- [What the exercise asks] Look through the data below. Pick out the lines holding the string "Sodium".

(Collected data)

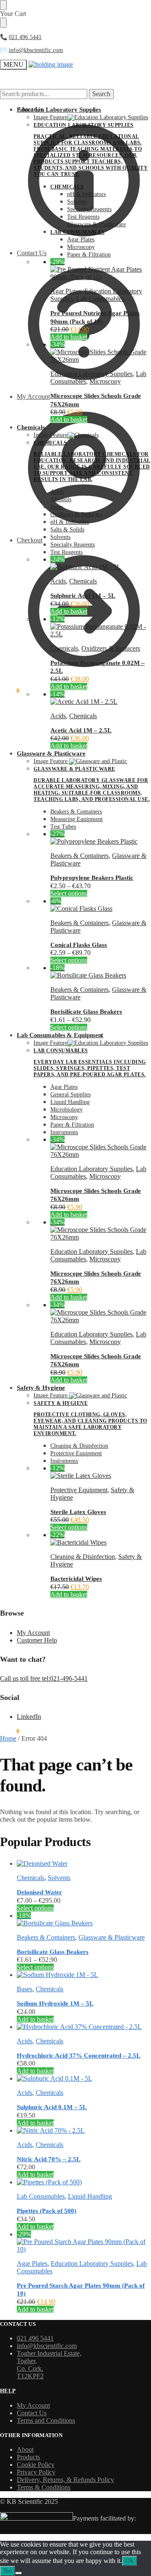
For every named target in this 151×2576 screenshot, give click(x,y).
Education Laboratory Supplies (91, 373)
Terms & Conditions (43, 2487)
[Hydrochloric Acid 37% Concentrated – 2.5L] (84, 2027)
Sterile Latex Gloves (78, 1512)
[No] (18, 2573)
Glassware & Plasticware (111, 1937)
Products (28, 2457)
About (25, 2449)
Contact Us (32, 2412)
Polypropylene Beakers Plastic (91, 877)
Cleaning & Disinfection (82, 1556)
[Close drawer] (3, 23)
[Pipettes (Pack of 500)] (84, 2182)
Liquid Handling (90, 2196)
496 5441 (30, 37)
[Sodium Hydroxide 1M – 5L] (84, 1975)
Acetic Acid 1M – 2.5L (81, 730)
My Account (33, 1632)
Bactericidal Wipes (76, 1578)
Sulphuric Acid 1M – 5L (82, 595)
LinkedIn (29, 1716)
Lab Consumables (100, 298)
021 (13, 37)
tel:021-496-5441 (65, 1678)
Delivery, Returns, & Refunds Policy (65, 2479)
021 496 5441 (35, 2338)
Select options (68, 893)
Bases (24, 1989)
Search (101, 93)
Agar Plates (65, 291)
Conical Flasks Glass (78, 944)
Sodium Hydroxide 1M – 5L (55, 2003)
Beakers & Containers (79, 855)
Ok (129, 2560)
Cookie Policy (36, 2464)
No (7, 2570)
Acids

- [Reply]
[Sodium Hydroxide 1M – 5L] (84, 1975)
Sodium Hydroxide 1M – 5L (55, 2003)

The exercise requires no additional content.